BRIEF:
Repeat the whole listing. Keep it exact.

INPUT FOR THIS TASK:
╔══
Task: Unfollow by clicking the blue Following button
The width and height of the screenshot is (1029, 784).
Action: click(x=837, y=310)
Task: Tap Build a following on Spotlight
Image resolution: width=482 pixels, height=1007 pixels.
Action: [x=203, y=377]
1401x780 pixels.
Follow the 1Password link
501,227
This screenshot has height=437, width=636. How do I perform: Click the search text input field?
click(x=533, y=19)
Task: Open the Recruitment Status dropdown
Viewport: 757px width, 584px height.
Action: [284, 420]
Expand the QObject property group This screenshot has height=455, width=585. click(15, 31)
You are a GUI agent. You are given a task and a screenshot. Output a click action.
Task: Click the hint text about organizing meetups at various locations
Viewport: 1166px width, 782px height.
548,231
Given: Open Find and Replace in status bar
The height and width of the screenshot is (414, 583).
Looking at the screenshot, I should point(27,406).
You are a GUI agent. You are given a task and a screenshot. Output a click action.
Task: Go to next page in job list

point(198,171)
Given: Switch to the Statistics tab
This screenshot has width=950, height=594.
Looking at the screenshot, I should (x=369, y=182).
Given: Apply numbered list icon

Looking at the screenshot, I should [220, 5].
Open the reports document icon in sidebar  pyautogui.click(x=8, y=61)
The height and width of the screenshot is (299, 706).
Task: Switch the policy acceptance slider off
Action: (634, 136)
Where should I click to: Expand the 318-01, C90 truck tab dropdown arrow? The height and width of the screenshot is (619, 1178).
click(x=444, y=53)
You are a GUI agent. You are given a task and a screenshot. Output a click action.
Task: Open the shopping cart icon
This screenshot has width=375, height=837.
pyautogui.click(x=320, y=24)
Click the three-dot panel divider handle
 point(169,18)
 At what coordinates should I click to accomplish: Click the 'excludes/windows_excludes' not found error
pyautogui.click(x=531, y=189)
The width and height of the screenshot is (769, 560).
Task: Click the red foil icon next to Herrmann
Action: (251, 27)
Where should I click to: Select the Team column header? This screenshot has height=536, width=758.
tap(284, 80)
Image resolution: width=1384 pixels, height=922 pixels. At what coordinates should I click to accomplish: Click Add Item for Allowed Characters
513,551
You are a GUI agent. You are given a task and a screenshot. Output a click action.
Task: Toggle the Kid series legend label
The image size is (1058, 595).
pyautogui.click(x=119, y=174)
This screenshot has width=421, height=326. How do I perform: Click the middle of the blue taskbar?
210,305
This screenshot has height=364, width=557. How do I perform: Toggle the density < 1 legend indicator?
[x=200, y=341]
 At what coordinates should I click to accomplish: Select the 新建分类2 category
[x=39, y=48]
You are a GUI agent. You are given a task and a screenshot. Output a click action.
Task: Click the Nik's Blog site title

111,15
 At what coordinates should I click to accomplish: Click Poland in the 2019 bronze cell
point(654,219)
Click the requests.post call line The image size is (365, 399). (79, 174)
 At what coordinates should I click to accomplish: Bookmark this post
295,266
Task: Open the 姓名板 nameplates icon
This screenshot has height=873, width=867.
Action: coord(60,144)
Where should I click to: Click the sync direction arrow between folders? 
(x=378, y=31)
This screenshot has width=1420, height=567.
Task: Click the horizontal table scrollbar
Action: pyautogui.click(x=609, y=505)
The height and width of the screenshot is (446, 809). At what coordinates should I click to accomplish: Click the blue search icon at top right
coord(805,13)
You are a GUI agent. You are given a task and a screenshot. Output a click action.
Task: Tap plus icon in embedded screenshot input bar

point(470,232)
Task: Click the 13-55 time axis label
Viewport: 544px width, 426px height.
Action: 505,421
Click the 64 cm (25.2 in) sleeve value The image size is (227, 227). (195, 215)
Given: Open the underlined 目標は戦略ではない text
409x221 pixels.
╚══
ANSWER TO THIS PROBLEM:
Task: Unfollow by clicking the blue Following button
The width and height of the screenshot is (1029, 784).
Action: click(x=837, y=310)
Task: Tap Build a following on Spotlight
Image resolution: width=482 pixels, height=1007 pixels.
Action: [x=203, y=377]
1401x780 pixels.
Follow the 1Password link
501,227
This screenshot has height=437, width=636. How do I perform: Click the search text input field?
click(x=533, y=19)
Task: Open the Recruitment Status dropdown
Viewport: 757px width, 584px height.
Action: [284, 420]
Expand the QObject property group This screenshot has height=455, width=585. click(15, 31)
You are a GUI agent. You are given a task and a screenshot. Output a click action.
Task: Click the hint text about organizing meetups at various locations
Viewport: 1166px width, 782px height.
548,231
Given: Open Find and Replace in status bar
The height and width of the screenshot is (414, 583).
Looking at the screenshot, I should point(27,406).
You are a GUI agent. You are given a task and a screenshot. Output a click action.
Task: Go to next page in job list

point(198,171)
Given: Switch to the Statistics tab
This screenshot has width=950, height=594.
Looking at the screenshot, I should (x=369, y=182).
Given: Apply numbered list icon

Looking at the screenshot, I should [220, 5].
Open the reports document icon in sidebar  pyautogui.click(x=8, y=61)
The height and width of the screenshot is (299, 706).
Task: Switch the policy acceptance slider off
Action: (634, 136)
Where should I click to: Expand the 318-01, C90 truck tab dropdown arrow? The height and width of the screenshot is (619, 1178).
click(x=444, y=53)
You are a GUI agent. You are given a task and a screenshot. Output a click action.
Task: Open the shopping cart icon
This screenshot has width=375, height=837.
pyautogui.click(x=320, y=24)
Click the three-dot panel divider handle
 point(169,18)
 At what coordinates should I click to accomplish: Click the 'excludes/windows_excludes' not found error
pyautogui.click(x=531, y=189)
The width and height of the screenshot is (769, 560).
Task: Click the red foil icon next to Herrmann
Action: (251, 27)
Where should I click to: Select the Team column header? This screenshot has height=536, width=758.
tap(284, 80)
Image resolution: width=1384 pixels, height=922 pixels. At what coordinates should I click to accomplish: Click Add Item for Allowed Characters
513,551
You are a GUI agent. You are given a task and a screenshot. Output a click action.
Task: Toggle the Kid series legend label
The image size is (1058, 595).
pyautogui.click(x=119, y=174)
This screenshot has width=421, height=326. How do I perform: Click the middle of the blue taskbar?
210,305
This screenshot has height=364, width=557. How do I perform: Toggle the density < 1 legend indicator?
[x=200, y=341]
 At what coordinates should I click to accomplish: Select the 新建分类2 category
[x=39, y=48]
You are a GUI agent. You are given a task and a screenshot. Output a click action.
Task: Click the Nik's Blog site title

111,15
 At what coordinates should I click to accomplish: Click Poland in the 2019 bronze cell
point(654,219)
Click the requests.post call line The image size is (365, 399). (79, 174)
 At what coordinates should I click to accomplish: Bookmark this post
295,266
Task: Open the 姓名板 nameplates icon
This screenshot has height=873, width=867.
Action: coord(60,144)
Where should I click to: Click the sync direction arrow between folders? 
(x=378, y=31)
This screenshot has width=1420, height=567.
Task: Click the horizontal table scrollbar
Action: pyautogui.click(x=609, y=505)
The height and width of the screenshot is (446, 809). At what coordinates should I click to accomplish: Click the blue search icon at top right
coord(805,13)
You are a GUI agent. You are given a task and a screenshot. Output a click action.
Task: Tap plus icon in embedded screenshot input bar

point(470,232)
Task: Click the 13-55 time axis label
Viewport: 544px width, 426px height.
Action: 505,421
Click the 64 cm (25.2 in) sleeve value The image size is (227, 227). (195, 215)
Given: Open the underlined 目標は戦略ではない text
409x221 pixels.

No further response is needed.